Eine solche Person war Magnus Hirschfeld. Nach ihm ist heute eine Bundesstiftung benannt, die über geschlechtliche und sexuelle Vielfalt aufklärt. Es scheint ein wenig überflüssig, zu erwähnen, dass sie aus den Reihen der AfD regelmäßig angefeindet wird. Die Abgeordneten der vermeintlichen Alternative versuchen mit ihren parlamentarischen Möglichkeiten, die Arbeit der Stiftung zu erschweren, sie sogar ganz abzuschaffen. Nicht nur wegen der Ziele der Stiftung, sondern auch wegen des Namenspatrons. Er gründete 1919 das Institut für Sexualforschung und wollte damit die wissenschaftliche Erforschung "über das gesamte Sexualleben" auf eine neue Stufe heben. Doch Hirschfeld war nicht nur Forscher, er war auch Aktivist und machte zeit seines Lebens gegen den Paragrafen 175 mobil. Dieser stellte männliche Homosexualität unter Strafe. In der Weimarer Republik war der noch weitaus "milder" gefasst gewesen, er wurde erst 1935 durch die Nationalsozialisten verschärft. Das Institut war mehr als eine Forschungsstätte. Bis zu seiner Zerstörung 1933 war es auch ein Zufluchtsort – ein ganz physischer safe space. Und er war notwendig. Homofeindlichkeit wurde im sogenannten "175er" in ein Gesetz gegossen und stellte mit dem salonfähigen Antisemitismus die gesellschaftliche Zugehörigkeit queerer Jüd*innen grundsätzlich infrage. In ihnen, wie auch in anderen marginalisierten Gruppen, manifestierte sich das Scheitern der Aufklärung.

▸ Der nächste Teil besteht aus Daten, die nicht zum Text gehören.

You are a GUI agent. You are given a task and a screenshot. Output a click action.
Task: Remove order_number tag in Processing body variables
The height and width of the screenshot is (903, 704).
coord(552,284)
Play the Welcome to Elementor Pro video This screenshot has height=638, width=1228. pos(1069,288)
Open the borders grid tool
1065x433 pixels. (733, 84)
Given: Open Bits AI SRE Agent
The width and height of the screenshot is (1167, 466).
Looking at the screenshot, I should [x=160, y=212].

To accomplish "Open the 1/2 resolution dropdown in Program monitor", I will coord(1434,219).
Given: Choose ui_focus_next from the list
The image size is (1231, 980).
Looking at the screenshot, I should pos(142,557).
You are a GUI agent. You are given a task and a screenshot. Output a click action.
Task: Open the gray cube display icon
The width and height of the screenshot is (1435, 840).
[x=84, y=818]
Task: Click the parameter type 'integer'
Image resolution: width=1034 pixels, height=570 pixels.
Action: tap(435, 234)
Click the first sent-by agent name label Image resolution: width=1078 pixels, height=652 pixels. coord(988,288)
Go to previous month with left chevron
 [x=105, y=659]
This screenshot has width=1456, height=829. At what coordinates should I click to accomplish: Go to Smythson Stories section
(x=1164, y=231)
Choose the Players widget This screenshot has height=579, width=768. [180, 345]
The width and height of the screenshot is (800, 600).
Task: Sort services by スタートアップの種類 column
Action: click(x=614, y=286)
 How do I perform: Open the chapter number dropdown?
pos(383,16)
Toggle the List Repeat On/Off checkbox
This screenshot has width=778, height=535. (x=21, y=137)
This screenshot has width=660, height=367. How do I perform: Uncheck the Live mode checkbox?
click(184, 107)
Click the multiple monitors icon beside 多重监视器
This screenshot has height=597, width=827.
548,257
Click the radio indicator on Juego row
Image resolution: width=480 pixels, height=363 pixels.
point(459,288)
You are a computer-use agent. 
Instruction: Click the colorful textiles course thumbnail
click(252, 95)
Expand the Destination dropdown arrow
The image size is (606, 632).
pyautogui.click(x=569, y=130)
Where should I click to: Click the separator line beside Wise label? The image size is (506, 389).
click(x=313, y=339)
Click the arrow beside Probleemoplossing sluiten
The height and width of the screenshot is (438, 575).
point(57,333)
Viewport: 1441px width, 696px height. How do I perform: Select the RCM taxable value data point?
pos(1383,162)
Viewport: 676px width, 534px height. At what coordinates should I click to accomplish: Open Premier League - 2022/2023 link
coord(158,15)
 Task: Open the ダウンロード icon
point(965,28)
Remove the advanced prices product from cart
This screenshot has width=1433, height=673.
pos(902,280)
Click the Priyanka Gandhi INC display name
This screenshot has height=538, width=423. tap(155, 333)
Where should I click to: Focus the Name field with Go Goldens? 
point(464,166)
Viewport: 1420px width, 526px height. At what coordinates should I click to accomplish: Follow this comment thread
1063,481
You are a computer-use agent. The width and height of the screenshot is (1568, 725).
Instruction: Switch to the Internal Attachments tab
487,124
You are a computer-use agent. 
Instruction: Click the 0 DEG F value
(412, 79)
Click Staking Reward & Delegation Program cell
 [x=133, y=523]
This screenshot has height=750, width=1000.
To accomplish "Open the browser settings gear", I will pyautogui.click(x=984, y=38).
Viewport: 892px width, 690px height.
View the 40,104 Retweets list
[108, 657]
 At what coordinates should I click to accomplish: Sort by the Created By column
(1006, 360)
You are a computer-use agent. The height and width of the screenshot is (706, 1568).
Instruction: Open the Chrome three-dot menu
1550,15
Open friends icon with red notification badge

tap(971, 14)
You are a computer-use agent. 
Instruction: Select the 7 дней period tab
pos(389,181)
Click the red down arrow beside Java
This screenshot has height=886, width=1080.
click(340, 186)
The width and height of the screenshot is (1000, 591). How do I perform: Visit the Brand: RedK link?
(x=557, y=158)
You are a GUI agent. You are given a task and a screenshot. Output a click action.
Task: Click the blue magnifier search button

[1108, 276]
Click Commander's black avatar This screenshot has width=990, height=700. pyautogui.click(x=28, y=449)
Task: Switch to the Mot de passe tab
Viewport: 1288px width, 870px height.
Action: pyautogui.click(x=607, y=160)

Eine kritische Auseinandersetzung mit der Vergangenheit bedeutet, daran mitzuwirken, dass Jüd*innen nicht mehr nur in der beschriebenen Rolle wahrgenommen werden, die, um mit Max Czollek zu sprechen, keineswegs "jüdische Pluralität (…) [abbildet], sondern das Versprechen auf Versöhnung für die deutsche Gesellschaft" einlösen soll. In der Rolle des Opfers sollen Jüd*innen nämlich das geläuterte Deutschland bezeugen. Gerade die Geschichte queerer Jüd*innen zeigt allerdings, dass Deutschland nach 1945 keineswegs "geläutert" war. Denn die Verfolgung von Homosexuellen wurde nach der deutschen Niederlage einfach fortgesetzt. Das betraf nicht nur schwule Männer, sondern auch lesbische Frauen. Sie wurden in Deutschland zwar nicht konkret durch den Paragrafen 175 verfolgt, ihre Sexualität wurde im Nationalsozialismus allerdings gleichermaßen als "entartet" betrachtet. Auch wenn sie nicht durch das Gesetz geächtet wurden, erlebten sie soziale und staatliche Repressionen, womit vielen nur der Weg in die soziale Isolation blieb. Ebenso lebten Transpersonen in ständiger Bedrohung. Auch wenn teilweise noch genitalanpassende Operationen möglich waren, erlebten homosexuelle Transpersonen ebenfalls vor und nach 1945 die Kriminalisierung durch den "175er".